A Nightmare on Elm Street: The Dream Child

When the fourth Nightmare on Elm Street movie was released, it appeared to be stretching itself thin of ways to keep its villain, child murderer Freddy Krueger (Robert Englund), around, relevant, and with reason to continue killing. He’s the only staple of the series thus far, with everyone else having been killed off or forgotten about. That film introduced a new protagonist, Alice (Lisa Wilcox), who is also the lead in this film. Has anyone made it through alive in more than two films in this series?

Anyway, the film opens with Alice having now graduated from high school, and she’s made a couple of new friends in addition to her boyfriend, Dan (Danny Hassel), who also survived Freddy’s last killing spree. She thinks that she’s put an end to Freddy for good, but has a dream in which he’s reborn. Freddy only appears and kills people in dreams, remember, so this terrifies her. Later, her boyfriend is in a car accident and dies. Alice knows Freddy was behind it, but nobody else believes her until other people also start turning up dead.

“But wait,” you say. “If Freddy can only kill people in dreams, how did Dan die in a car crash. He must have been awake while he was driving. And how did Freddy get into his dreams anyway?” Good questions, reader. Well, from what I can gather, Dan actually did drift asleep while driving, meaning he was dreaming and therefore susceptible to Freddy’s wrath. As for how Freddy got out of Alice’s dreams and into Dan’s — she has the power to share dreams, but she wasn’t asleep at the time — that’s one of the central mysteries of the film and takes a bit more explanation.

It turns out that the “Dream Child,” of the title isn’t there just for fun, nor is it referring to Freddy, despite what the opening scene hopes you believe. Alice, as we later learn, is pregnant, and from that you’ll probably figure out exactly how this happened. If you don’t, the film will explain it later on anyway, but it’s not a very well-kept secret.

The Dream Child moves along at a brisk pace and you’re unlikely to question its logic while it’s playing because what’s on-screen will hold most of your attention. That’s not to say that the film is any good, but from a visual sense you won’t be bored. Much of this fifth Nightmare on Elm Street plays out as if it is a tech demo, something to show off the visual effects and not much more. In fact, that might have been exactly how the death sequences were conceived. “What looks cool and what can we do within our budget? Huh? Who cares if it makes sense, Johnson?”

It’s true that the film looks great. This is a darker Nightmare on Elm Street, at least aesthetically. There’s often less lighting, there are more Gothic settings, and the dreams almost exclusively occur in dark areas. There aren’t any beaches this time around. Add in some touchier subject matter, like teenage pregnancies, overbearing parents, and eating disorders, and you’ve got a film that shouldn’t be a lot of fun to watch. And with a horror movie, that could work.

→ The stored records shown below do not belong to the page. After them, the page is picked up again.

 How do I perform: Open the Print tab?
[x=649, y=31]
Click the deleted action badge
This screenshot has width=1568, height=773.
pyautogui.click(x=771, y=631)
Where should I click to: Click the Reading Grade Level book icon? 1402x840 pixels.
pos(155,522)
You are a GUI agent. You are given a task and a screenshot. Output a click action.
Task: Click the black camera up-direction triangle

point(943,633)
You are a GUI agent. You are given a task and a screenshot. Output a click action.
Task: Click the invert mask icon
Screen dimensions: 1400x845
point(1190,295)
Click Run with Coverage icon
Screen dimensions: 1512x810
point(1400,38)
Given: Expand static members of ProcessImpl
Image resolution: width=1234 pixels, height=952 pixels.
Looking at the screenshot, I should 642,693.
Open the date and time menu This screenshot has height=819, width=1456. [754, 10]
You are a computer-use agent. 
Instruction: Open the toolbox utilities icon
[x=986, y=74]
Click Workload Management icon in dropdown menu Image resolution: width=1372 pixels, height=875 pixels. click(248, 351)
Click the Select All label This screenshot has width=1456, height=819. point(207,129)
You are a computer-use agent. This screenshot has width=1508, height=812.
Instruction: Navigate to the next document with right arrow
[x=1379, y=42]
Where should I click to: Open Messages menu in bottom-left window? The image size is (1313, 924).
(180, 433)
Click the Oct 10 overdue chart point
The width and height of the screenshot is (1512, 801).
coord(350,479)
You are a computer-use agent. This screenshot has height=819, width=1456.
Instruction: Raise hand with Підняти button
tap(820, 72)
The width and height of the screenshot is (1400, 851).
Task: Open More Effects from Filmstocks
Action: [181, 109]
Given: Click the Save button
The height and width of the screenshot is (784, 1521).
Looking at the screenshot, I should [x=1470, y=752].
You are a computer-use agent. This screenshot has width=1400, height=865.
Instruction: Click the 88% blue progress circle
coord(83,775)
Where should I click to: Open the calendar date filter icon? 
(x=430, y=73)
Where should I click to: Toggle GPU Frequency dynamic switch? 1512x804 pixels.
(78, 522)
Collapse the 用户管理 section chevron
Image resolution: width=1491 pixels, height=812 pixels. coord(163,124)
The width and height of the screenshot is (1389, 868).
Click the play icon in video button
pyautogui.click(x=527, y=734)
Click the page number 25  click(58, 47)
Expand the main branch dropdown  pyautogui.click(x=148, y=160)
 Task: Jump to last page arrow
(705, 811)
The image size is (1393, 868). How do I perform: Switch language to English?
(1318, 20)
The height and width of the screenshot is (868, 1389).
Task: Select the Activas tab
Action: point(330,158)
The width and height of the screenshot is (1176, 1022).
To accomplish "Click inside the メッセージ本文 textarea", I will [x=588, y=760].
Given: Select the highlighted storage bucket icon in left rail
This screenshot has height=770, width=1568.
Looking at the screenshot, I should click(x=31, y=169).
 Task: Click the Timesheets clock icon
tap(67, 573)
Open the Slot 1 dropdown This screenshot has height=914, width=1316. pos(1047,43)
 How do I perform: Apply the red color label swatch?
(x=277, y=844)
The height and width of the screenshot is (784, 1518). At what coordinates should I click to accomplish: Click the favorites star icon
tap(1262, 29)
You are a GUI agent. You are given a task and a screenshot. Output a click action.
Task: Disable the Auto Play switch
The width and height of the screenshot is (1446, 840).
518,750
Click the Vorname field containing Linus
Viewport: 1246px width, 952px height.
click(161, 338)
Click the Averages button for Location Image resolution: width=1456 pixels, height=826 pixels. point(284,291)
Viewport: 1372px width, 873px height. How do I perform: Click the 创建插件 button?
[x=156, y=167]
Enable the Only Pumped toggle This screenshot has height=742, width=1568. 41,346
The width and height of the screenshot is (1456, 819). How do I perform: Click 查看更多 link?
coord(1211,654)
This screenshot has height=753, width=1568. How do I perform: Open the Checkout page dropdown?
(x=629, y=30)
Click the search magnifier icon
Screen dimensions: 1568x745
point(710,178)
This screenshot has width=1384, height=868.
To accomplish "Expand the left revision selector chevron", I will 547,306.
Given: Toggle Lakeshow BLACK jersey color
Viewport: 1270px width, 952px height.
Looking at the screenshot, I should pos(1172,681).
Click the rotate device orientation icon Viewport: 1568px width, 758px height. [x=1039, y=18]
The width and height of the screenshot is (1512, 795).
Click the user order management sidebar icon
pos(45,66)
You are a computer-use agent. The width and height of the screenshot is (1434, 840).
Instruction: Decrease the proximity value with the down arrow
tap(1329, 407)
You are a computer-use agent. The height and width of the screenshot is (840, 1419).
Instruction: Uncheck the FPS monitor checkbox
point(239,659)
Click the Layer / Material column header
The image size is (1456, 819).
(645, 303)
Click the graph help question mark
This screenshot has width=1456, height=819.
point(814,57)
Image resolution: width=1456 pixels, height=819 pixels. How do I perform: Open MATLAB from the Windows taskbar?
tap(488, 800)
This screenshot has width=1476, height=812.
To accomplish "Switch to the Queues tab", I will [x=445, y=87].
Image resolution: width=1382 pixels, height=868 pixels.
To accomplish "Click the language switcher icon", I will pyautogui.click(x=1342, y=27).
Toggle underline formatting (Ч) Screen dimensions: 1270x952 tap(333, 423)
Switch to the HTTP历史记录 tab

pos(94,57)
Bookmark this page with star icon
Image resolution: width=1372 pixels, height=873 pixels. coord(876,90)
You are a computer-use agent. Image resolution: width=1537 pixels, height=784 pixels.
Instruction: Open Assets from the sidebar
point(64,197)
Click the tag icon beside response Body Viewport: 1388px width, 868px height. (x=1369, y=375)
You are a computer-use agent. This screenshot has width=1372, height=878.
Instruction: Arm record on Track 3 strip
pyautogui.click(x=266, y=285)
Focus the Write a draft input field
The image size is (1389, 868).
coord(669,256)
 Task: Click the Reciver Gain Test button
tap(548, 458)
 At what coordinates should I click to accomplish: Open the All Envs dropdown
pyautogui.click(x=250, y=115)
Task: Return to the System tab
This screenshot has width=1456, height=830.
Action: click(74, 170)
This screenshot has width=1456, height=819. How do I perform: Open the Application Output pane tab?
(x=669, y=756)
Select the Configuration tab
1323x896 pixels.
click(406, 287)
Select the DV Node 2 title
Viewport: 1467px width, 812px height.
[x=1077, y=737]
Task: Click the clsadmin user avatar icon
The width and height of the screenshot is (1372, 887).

It doesn’t work, though, because the script played many of the scenes for laughs. From Freddy’s puns to over-the-top deaths, it’s almost like you’re supposed to be laughing for most of the film. It’s almost as if the director, Stephen Hopkins, and the writer, Leslie Bohem, never communicated. She was going for a funnier version of A Nightmare on Elm Street, while he wanted to take the film in a darker direction. The result is an uneasy mix of styles, and while that’s kind of fascinating, it doesn’t make for a good film.

Also — and I’m nitpicking at this point because there’s nothing else to talk about when it comes to this film — what happened to Alice’s absorption powers and the skills she gained in the previous movie? In that one, she inherited whatever dominant personality trait a person who died had. She learned martial arts, learned a new personal mantra, and was tempted to smoke. Here,s she’s bland Alice, and that whole ability has been completely forgotten about. That was a clever — although ultimately rendered pointless — ability to justify all of the secondary characters getting killed off.

The film also does its best to make Freddy less of a scary character. When you get more details about a monster, it becomes less frightening. Your mind can process it more easily. We get a bit more back story to Freddy in this film, and it just doesn’t accomplish anything but making an already not terribly terrifying character even less fearful. This is especially true when he never even tries to harm our protagonist, citing that he needs her.

A Nightmare on Elm Street: The Dream Child is a special effects showcase, meaning there’s always something to look for on-screen, but nothing much else. It’s a visually and thematically darker film — at least from the director’s eye, but on paper it seems like it wants to be played for laughs. It makes for an uneasy and silly watch. It ignores continuity from previous films, is already stretching the way Freddy continues to be alive and kill people, and provides little reason to watch it.